As is thoroughly documented in NestedInterruptRestoreTpl(), the
potential for unbounded stack consumption arises when an interrupt
occurs after the point that RestoreTPL() completes dispatching all
notifications but before the IRET (or equivalent) instruction pops the
original stack frame.

Since dispatching notifications can take an unbounded amount of time,
there is absolutely no guarantee that this will be less than 10ms after
the previous interrupt.  It could easily be 30 seconds later.

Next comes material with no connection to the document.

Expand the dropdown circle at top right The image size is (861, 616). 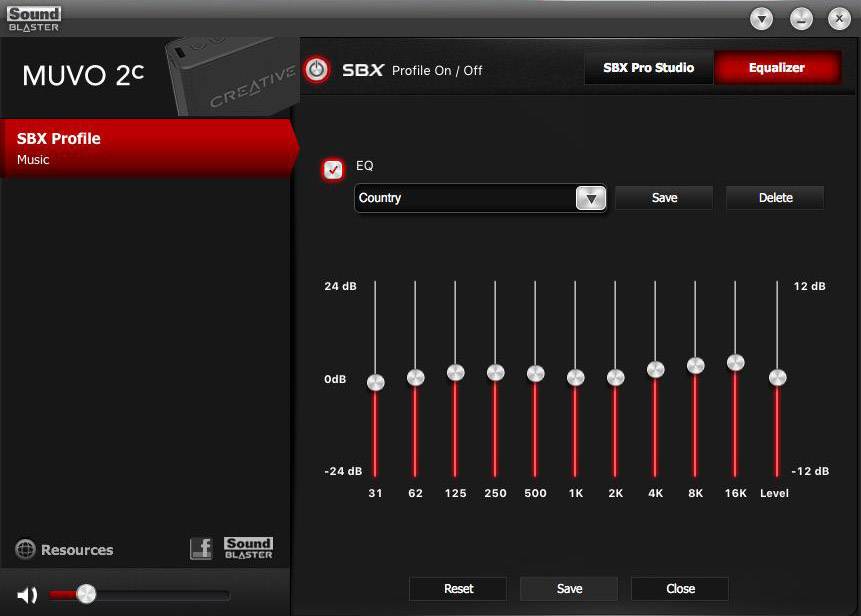pyautogui.click(x=760, y=18)
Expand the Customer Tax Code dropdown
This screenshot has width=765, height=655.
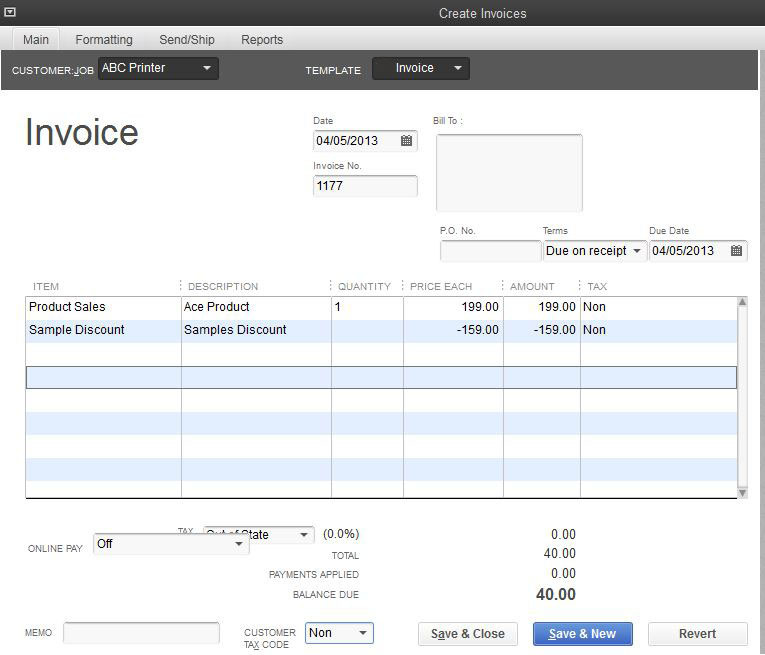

The problematic flow is a subtle variation on what you described:

   [IRQ#1] timer interrupt at TPL_APPLICATION
     [ISR#1] RaiseTPL from TPL_APPLICATION -> TPL_HIGH_LEVEL
     [ISR#1] Send APIC EOI
     [ISR#1] Call CoreTimerTick()
     [ISR#1] RestoreTPL from TPL_HIGH_LEVEL -> TPL_APPLICATION
       [ISR#1] Callbacks for TPL_NOTIFY are run
       [ISR#1] Callbacks for TPL_CALLBACK are run
       ... these may take several *seconds* to complete, during
           which further interrupts are raised, the details of
           which are not shown here...
       [ISR#1] TPL is now restored to TPL_APPLICATION
       [IRQ#N] timer interrupt at TPL_APPLICATION
         [ISR#N] RaiseTPL from TPL_APPLICATION -> TPL_HIGH_LEVEL
         ... continues ...

The root cause is that the ISR reaches a state in which:

   a) an arbitrary amount of time has elapsed since the triggering
      interrupt (due to unknown callbacks being invoked, which may
      themselves wait for further timer interrupts), and

   b) the TPL has been fully restored back to the TPL at the point
      the triggering interrupt occurred (i.e. TPL_APPLICATION in
      this example), and

   c) the timer interrupt source is enabled, and

   d) CPU interrupts are enabled

At this point, there is nothing preventing another interrupt from
occurring.  It will occur at TPL_APPLICATION and it will be one stack
frame deeper than the previous interrupt at TPL_APPLICATION.

Rinse and repeat, and you have unbounded stack consumption.

Hence the requirement for NestedInterruptTplLib, even on physical hardware.